Justices Deschamps and LeBel concurred in the result, but disagreed that consultation should extend to activities that impact modern treaty rights where the issue of consultation was dealt with generally in the treaty. It was their view that where the treaty contemplates consultation, the intention of the parties is clear and the honour of the Crown is upheld by the terms of the treaty itself. Justice Deschamps spoke strongly against the majority decision, stating:

[107] To allow one party to renege unilaterally on its constitutional undertaking by superimposing further rights and obligations relating to matters already provided for in the treaty could result in a paternalistic legal contempt, compromise the national treaty negotiation process and frustrate the ultimate objective of reconciliation. This is the danger of what seems to me to be an unfortunate attempt to take the constitutional principle of the honour of the Crown hostage together with the principle of the duty to consult Aboriginal peoples that flows from it.

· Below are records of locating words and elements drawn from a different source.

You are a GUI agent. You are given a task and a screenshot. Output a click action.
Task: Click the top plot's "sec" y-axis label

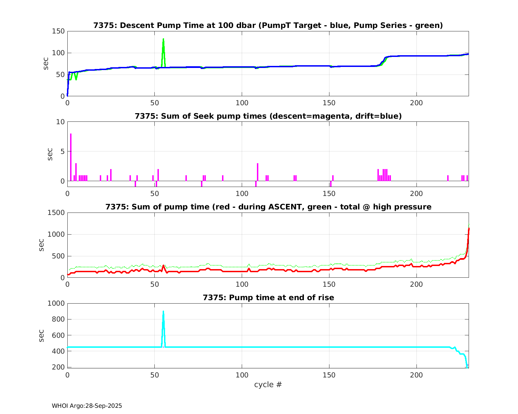46,63
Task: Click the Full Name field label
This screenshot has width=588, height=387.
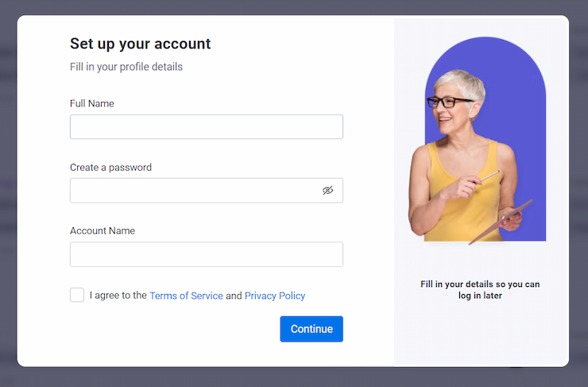Action: click(x=92, y=103)
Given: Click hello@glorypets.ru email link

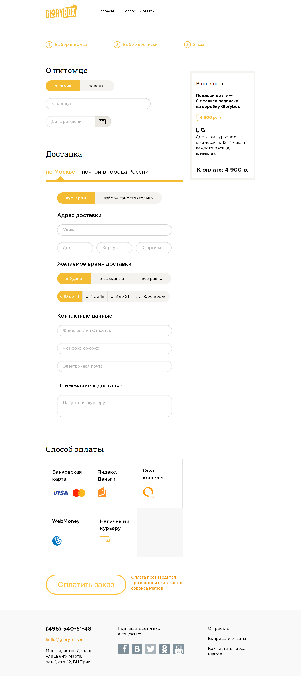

The Little Salmon decision operates in conjunction with Haida and Mikisew to confirm that the government is obliged to consult whenever it contemplates decisions or activities that have the potential to adversely impact any Aboriginal right, regardless of where that right originates. Whether the land is covered by a modern treaty, an ancient treaty, or no treaty at all – the duty to consult may still arise and should therefore be front of mind whenever government is considering decisions which may affect the use of land.

However, the Court also clarified two important aspects of the duty to consult:

  • That regulatory processes leading to a decision can be sufficient to meet the duty to consult without separate engagement with First Nations – as long as the process covers off the elements of consultation required (easier when at the lower end of the spectrum of consultation).
  • That regulatory decision-makers are required to balance the rights of the applicant before them with any impacts on rights expressed by First Nations, and the court will respect those decisions, as long as they are reasonable. In this case, the Court found "the Director was simply not content to put Mr. Paulsen's interest on the back burner while the government and the First Nation attempted to work out some transitional rough spots in their relationship. He was entitled to proceed as he did" (para. 87).

The Court has clarified that the honour of the Crown is a constitutional principle that emanates from s. 35 of the Constitution Act, 1982 and therefore it must be applied in all circumstances as part of the general law of Canada. This judgment clarifies that everywhere in Canada – from Labrador to British Columbia and from Ontario to Nunavut – the honour of the Crown applies to dealings between the Crown and First Nations. As a result there are few places, if any, left in Canada where the duty to consult will never arise.